Franche réussite pour la troupe du Malade imaginaire.

Gabriel Cholette

C’est dans une salle comble et hilare que les comédiens de Franc-Jeu ont pu s’exprimer avec leur première production. Le Malade imaginaire, un choix particulièrement judicieux pour baptiser la seule troupe mcgilloise se revendiquant de la langue de Molière, a su tenir toutes ses promesses : la pièce était drôle et intelligente. Michaël Blais, le metteur en scène, a de surcroît fait preuve de talent et de subtilité pour nous proposer une pièce de grande qualité.

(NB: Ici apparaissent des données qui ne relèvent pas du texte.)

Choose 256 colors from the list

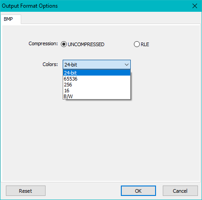pyautogui.click(x=96, y=85)
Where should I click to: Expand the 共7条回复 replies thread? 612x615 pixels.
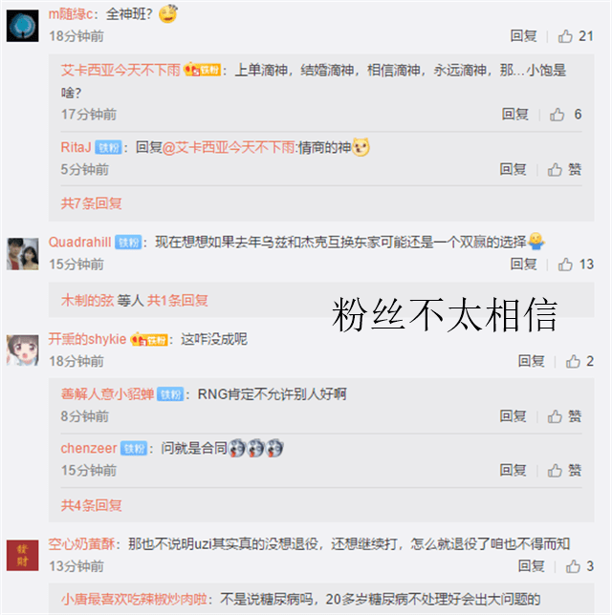91,203
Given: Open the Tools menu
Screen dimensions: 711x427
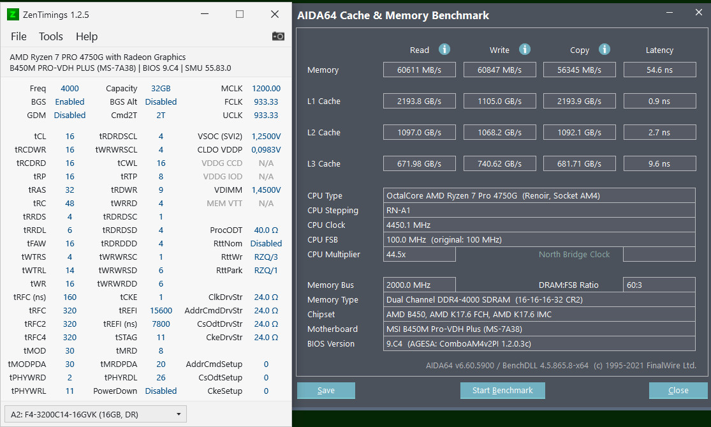Looking at the screenshot, I should click(51, 36).
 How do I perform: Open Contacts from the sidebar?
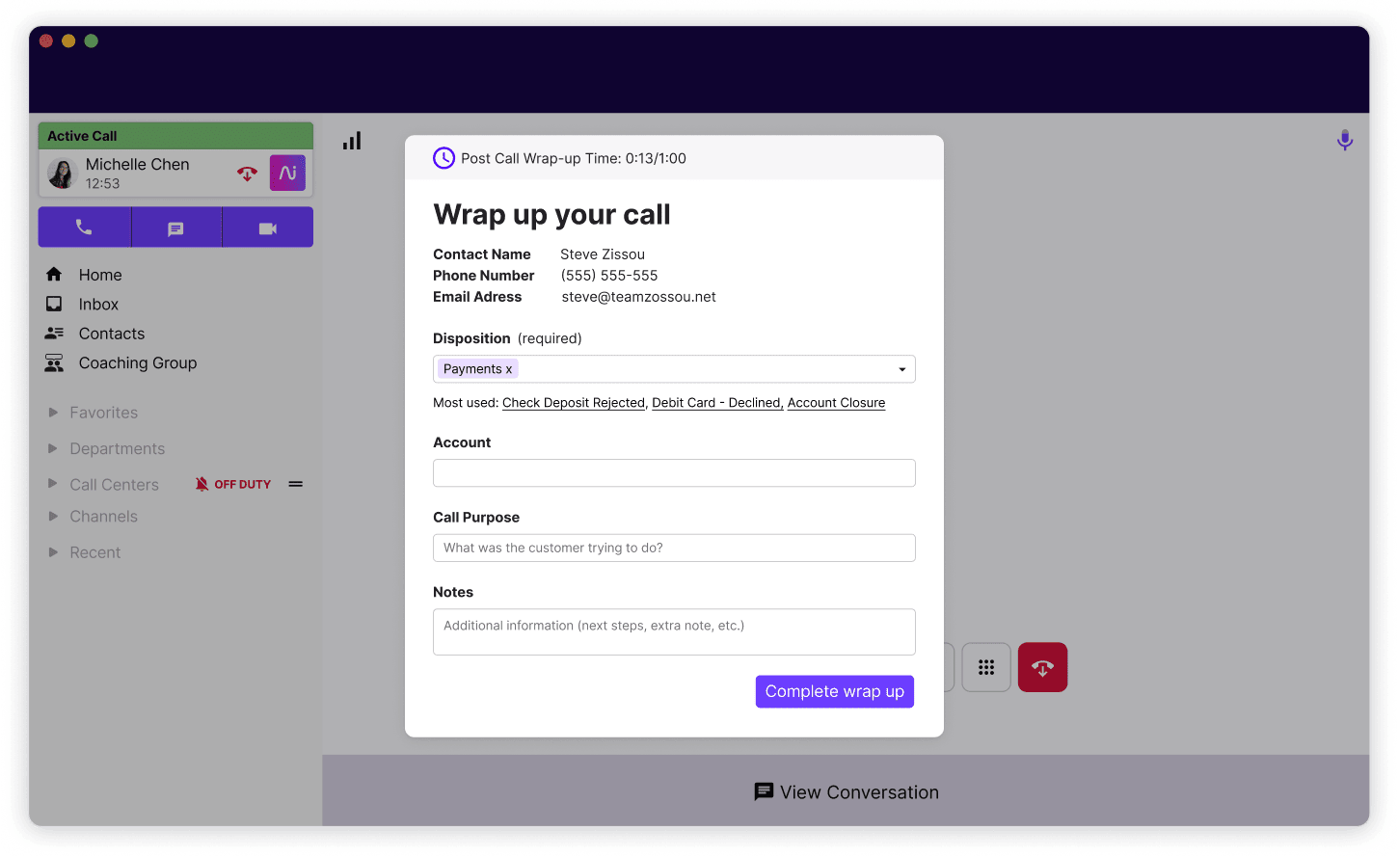[x=112, y=334]
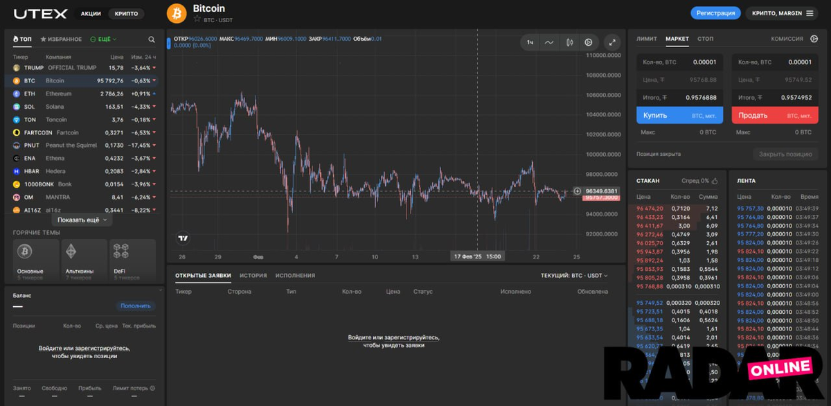Expand the Показать ещё ticker list

[82, 220]
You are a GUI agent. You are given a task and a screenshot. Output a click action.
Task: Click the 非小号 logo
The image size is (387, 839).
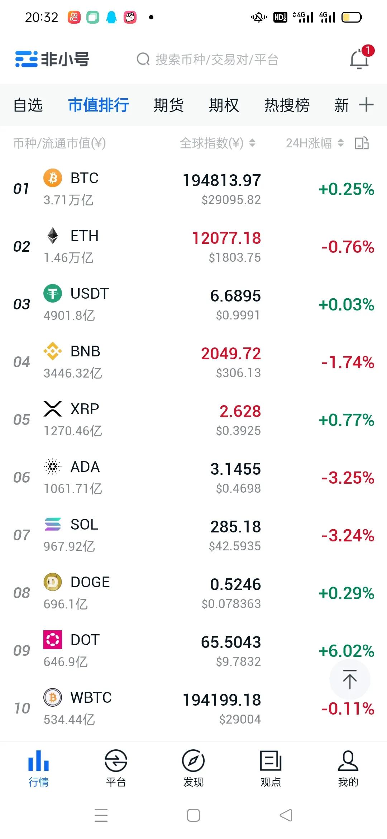52,59
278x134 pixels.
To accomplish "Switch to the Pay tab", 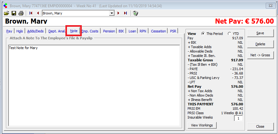I will (9, 31).
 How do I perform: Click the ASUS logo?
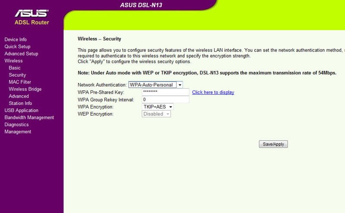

En effet, la force de la mise en scène est d’avoir su trouver le bon point d’équilibre entre fidélité « classique » et innovations personnelles, et d’avoir réussi à s’y maintenir pendant deux heures sans tomber dans l’excès ni d’un côté ni de l’autre. Point d’arrogance ni de pitreries pseudo-subversives et pseudo-innovantes comme il se fait régulièrement et qui étaient fort à redouter au regard de la situation de départ qui nous était proposée : acteurs immobiles, fardés, portant des masques, assis sur des chaises éparpillées sur la scène, ne bougeant que leur visage par à‑coups bizarres, alors même que les spectateurs arrivaient les uns après les autres pour s’installer. Au contraire, le texte intégral était secondé de touches personnelles intelligentes, agréablement distillées au fil des scènes. 

Ainsi, l’ouverture et le final de la pièce se font échos à travers deux crescendos tout à fait maîtrisés et authentiquement drôles, certaines scènes de chant viennent nous surprendre et nous divertir tout en renouant avec l’aspect « comédie-ballet » original de la pièce et certains morceaux de musique d’ambiance électronique associés à un bon jeu de lumière donnent par instants une touche sombre à la pièce. Ce côté terne et angoissant a d’ailleurs été savamment employé par Michaël Blais, notamment en insistant sur le caractère pervers de M. Diafoirus, apportant ainsi une cohérence intéressante entre « le fond et la forme » pour ainsi dire. 

Les acteurs ont livré de belles prestations, en particulier François-Xavier Tremblay dans le rôle d’Argan, impayable dans sa manière ébahie et niaise de parler de la « mé-de-cine » et des « mé-de-cins », ainsi que Yoav Hougui, magistral dans la peau de Thomas Diafoirus, tout simplement hilarant du début à la fin. 

Cela, ajouté à une disposition scénique habile centrée sur le lit du grand malade et à des costumes simples mais percutants (le masque de M. Diafoirus par exemple, parfaitement en accord avec la silhouette longiligne de Baptiste Rinner et le caractère faux de son personnage, fut un choix des plus judicieux), donnent un résultat impressionnant, et permet à Franc-Jeu de devenir enfin une réalité aux yeux des Montréalais dans le meilleur des contextes : celui d’un vrai succès.